BEGIN
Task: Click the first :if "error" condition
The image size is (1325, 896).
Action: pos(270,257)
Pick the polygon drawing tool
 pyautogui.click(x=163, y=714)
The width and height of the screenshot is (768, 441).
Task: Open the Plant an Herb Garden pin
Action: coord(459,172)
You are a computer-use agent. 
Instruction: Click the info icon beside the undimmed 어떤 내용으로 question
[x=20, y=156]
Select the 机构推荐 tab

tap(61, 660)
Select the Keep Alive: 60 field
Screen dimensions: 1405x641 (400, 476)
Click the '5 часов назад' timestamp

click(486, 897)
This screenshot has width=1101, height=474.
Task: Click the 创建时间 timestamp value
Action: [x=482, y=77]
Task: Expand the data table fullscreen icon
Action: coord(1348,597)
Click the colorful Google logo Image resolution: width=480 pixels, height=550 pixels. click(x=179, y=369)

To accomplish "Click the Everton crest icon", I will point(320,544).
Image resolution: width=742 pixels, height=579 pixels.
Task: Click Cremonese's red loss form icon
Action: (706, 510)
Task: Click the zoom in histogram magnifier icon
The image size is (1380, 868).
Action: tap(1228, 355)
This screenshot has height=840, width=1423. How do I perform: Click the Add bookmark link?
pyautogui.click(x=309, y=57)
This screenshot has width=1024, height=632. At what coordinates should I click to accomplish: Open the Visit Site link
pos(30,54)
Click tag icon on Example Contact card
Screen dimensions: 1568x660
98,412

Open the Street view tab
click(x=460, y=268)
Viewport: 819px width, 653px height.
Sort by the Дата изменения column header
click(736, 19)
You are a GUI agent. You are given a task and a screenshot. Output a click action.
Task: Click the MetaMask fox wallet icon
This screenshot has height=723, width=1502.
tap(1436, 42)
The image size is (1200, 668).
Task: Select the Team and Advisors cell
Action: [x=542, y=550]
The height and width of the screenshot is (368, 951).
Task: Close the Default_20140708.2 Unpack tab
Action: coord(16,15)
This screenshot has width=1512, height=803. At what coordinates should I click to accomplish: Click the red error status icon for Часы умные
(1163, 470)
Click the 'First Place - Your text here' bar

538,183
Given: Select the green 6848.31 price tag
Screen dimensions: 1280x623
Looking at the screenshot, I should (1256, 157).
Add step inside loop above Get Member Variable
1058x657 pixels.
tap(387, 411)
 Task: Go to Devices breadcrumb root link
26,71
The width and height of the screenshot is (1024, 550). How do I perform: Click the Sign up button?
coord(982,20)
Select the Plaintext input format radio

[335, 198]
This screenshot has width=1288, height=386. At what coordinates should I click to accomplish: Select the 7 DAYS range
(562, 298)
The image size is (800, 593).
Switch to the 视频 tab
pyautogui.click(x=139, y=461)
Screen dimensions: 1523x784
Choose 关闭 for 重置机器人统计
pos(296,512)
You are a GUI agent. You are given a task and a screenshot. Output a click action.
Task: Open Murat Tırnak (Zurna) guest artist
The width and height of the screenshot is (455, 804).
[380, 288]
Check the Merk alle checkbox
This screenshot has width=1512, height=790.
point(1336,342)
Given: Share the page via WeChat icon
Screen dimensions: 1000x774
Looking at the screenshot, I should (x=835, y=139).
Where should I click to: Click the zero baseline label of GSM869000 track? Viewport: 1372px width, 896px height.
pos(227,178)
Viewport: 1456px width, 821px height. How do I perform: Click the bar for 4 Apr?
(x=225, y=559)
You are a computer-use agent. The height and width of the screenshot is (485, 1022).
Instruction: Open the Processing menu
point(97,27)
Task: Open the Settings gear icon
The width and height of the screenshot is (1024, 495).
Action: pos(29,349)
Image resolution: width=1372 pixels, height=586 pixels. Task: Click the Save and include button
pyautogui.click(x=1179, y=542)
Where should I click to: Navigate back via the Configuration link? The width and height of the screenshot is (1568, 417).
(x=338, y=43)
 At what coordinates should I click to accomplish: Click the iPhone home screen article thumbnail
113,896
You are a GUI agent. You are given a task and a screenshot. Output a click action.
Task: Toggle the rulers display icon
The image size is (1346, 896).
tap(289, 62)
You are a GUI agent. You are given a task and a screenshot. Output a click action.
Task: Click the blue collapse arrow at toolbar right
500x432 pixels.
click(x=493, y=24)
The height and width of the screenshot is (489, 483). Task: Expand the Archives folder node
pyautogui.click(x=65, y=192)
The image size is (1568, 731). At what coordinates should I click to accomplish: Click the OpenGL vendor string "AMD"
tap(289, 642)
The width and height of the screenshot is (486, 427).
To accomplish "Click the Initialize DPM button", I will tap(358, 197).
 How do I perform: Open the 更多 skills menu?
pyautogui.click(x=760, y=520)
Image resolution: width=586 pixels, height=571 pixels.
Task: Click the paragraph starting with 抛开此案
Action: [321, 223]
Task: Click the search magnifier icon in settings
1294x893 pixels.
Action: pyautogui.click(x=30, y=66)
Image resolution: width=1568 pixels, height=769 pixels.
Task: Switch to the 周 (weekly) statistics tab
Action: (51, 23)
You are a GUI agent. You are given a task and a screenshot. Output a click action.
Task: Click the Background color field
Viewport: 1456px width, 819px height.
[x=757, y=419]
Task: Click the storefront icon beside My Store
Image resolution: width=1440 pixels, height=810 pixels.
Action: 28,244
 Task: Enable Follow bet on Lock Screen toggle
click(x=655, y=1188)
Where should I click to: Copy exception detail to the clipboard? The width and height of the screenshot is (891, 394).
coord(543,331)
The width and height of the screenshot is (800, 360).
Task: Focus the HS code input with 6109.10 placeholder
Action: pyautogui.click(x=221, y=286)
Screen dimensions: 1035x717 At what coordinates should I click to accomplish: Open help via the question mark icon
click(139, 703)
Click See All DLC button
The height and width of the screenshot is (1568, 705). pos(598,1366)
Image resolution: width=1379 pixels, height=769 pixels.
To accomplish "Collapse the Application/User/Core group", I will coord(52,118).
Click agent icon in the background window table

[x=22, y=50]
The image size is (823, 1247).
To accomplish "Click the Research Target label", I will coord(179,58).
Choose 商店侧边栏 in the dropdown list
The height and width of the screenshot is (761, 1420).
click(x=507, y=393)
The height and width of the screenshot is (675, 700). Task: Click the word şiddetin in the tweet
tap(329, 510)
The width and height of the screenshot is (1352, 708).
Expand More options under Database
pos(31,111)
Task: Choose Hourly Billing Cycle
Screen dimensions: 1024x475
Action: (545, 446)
END
What is expected -> Faithfully transcribe the whole of the data.

Solution for this task ->
Task: Click the first :if "error" condition
The image size is (1325, 896).
Action: pos(270,257)
Pick the polygon drawing tool
 pyautogui.click(x=163, y=714)
The width and height of the screenshot is (768, 441).
Task: Open the Plant an Herb Garden pin
Action: coord(459,172)
You are a computer-use agent. 
Instruction: Click the info icon beside the undimmed 어떤 내용으로 question
[x=20, y=156]
Select the 机构推荐 tab

tap(61, 660)
Select the Keep Alive: 60 field
Screen dimensions: 1405x641 (400, 476)
Click the '5 часов назад' timestamp

click(486, 897)
This screenshot has width=1101, height=474.
Task: Click the 创建时间 timestamp value
Action: [x=482, y=77]
Task: Expand the data table fullscreen icon
Action: coord(1348,597)
Click the colorful Google logo Image resolution: width=480 pixels, height=550 pixels. click(x=179, y=369)

To accomplish "Click the Everton crest icon", I will point(320,544).
Image resolution: width=742 pixels, height=579 pixels.
Task: Click Cremonese's red loss form icon
Action: (706, 510)
Task: Click the zoom in histogram magnifier icon
The image size is (1380, 868).
Action: tap(1228, 355)
This screenshot has height=840, width=1423. How do I perform: Click the Add bookmark link?
pyautogui.click(x=309, y=57)
This screenshot has width=1024, height=632. At what coordinates should I click to accomplish: Open the Visit Site link
pos(30,54)
Click tag icon on Example Contact card
Screen dimensions: 1568x660
98,412

Open the Street view tab
click(x=460, y=268)
Viewport: 819px width, 653px height.
Sort by the Дата изменения column header
click(736, 19)
You are a GUI agent. You are given a task and a screenshot. Output a click action.
Task: Click the MetaMask fox wallet icon
This screenshot has height=723, width=1502.
tap(1436, 42)
The image size is (1200, 668).
Task: Select the Team and Advisors cell
Action: [x=542, y=550]
The height and width of the screenshot is (368, 951).
Task: Close the Default_20140708.2 Unpack tab
Action: coord(16,15)
This screenshot has width=1512, height=803. At what coordinates should I click to accomplish: Click the red error status icon for Часы умные
(1163, 470)
Click the 'First Place - Your text here' bar

538,183
Given: Select the green 6848.31 price tag
Screen dimensions: 1280x623
Looking at the screenshot, I should (1256, 157).
Add step inside loop above Get Member Variable
1058x657 pixels.
tap(387, 411)
 Task: Go to Devices breadcrumb root link
26,71
The width and height of the screenshot is (1024, 550). How do I perform: Click the Sign up button?
coord(982,20)
Select the Plaintext input format radio

[335, 198]
This screenshot has width=1288, height=386. At what coordinates should I click to accomplish: Select the 7 DAYS range
(562, 298)
The image size is (800, 593).
Switch to the 视频 tab
pyautogui.click(x=139, y=461)
Screen dimensions: 1523x784
Choose 关闭 for 重置机器人统计
pos(296,512)
You are a GUI agent. You are given a task and a screenshot. Output a click action.
Task: Open Murat Tırnak (Zurna) guest artist
The width and height of the screenshot is (455, 804).
[380, 288]
Check the Merk alle checkbox
This screenshot has width=1512, height=790.
point(1336,342)
Given: Share the page via WeChat icon
Screen dimensions: 1000x774
Looking at the screenshot, I should (x=835, y=139).
Where should I click to: Click the zero baseline label of GSM869000 track? Viewport: 1372px width, 896px height.
pos(227,178)
Viewport: 1456px width, 821px height. How do I perform: Click the bar for 4 Apr?
(x=225, y=559)
You are a computer-use agent. The height and width of the screenshot is (485, 1022).
Instruction: Open the Processing menu
point(97,27)
Task: Open the Settings gear icon
The width and height of the screenshot is (1024, 495).
Action: pos(29,349)
Image resolution: width=1372 pixels, height=586 pixels. Task: Click the Save and include button
pyautogui.click(x=1179, y=542)
Where should I click to: Navigate back via the Configuration link? The width and height of the screenshot is (1568, 417).
(x=338, y=43)
 At what coordinates should I click to accomplish: Click the iPhone home screen article thumbnail
113,896
You are a GUI agent. You are given a task and a screenshot. Output a click action.
Task: Toggle the rulers display icon
The image size is (1346, 896).
tap(289, 62)
You are a GUI agent. You are given a task and a screenshot. Output a click action.
Task: Click the blue collapse arrow at toolbar right
500x432 pixels.
click(x=493, y=24)
The height and width of the screenshot is (489, 483). Task: Expand the Archives folder node
pyautogui.click(x=65, y=192)
The image size is (1568, 731). At what coordinates should I click to accomplish: Click the OpenGL vendor string "AMD"
tap(289, 642)
The width and height of the screenshot is (486, 427).
To accomplish "Click the Initialize DPM button", I will tap(358, 197).
 How do I perform: Open the 更多 skills menu?
pyautogui.click(x=760, y=520)
Image resolution: width=586 pixels, height=571 pixels.
Task: Click the paragraph starting with 抛开此案
Action: [321, 223]
Task: Click the search magnifier icon in settings
1294x893 pixels.
Action: pyautogui.click(x=30, y=66)
Image resolution: width=1568 pixels, height=769 pixels.
Task: Switch to the 周 (weekly) statistics tab
Action: (51, 23)
You are a GUI agent. You are given a task and a screenshot. Output a click action.
Task: Click the Background color field
Viewport: 1456px width, 819px height.
[x=757, y=419]
Task: Click the storefront icon beside My Store
Image resolution: width=1440 pixels, height=810 pixels.
Action: 28,244
 Task: Enable Follow bet on Lock Screen toggle
click(x=655, y=1188)
Where should I click to: Copy exception detail to the clipboard? The width and height of the screenshot is (891, 394).
coord(543,331)
The width and height of the screenshot is (800, 360).
Task: Focus the HS code input with 6109.10 placeholder
Action: pyautogui.click(x=221, y=286)
Screen dimensions: 1035x717 At what coordinates should I click to accomplish: Open help via the question mark icon
click(139, 703)
Click See All DLC button
The height and width of the screenshot is (1568, 705). pos(598,1366)
Image resolution: width=1379 pixels, height=769 pixels.
To accomplish "Collapse the Application/User/Core group", I will coord(52,118).
Click agent icon in the background window table

[x=22, y=50]
The image size is (823, 1247).
To accomplish "Click the Research Target label", I will coord(179,58).
Choose 商店侧边栏 in the dropdown list
The height and width of the screenshot is (761, 1420).
click(x=507, y=393)
The height and width of the screenshot is (675, 700). Task: Click the word şiddetin in the tweet
tap(329, 510)
The width and height of the screenshot is (1352, 708).
Expand More options under Database
pos(31,111)
Task: Choose Hourly Billing Cycle
Screen dimensions: 1024x475
Action: (545, 446)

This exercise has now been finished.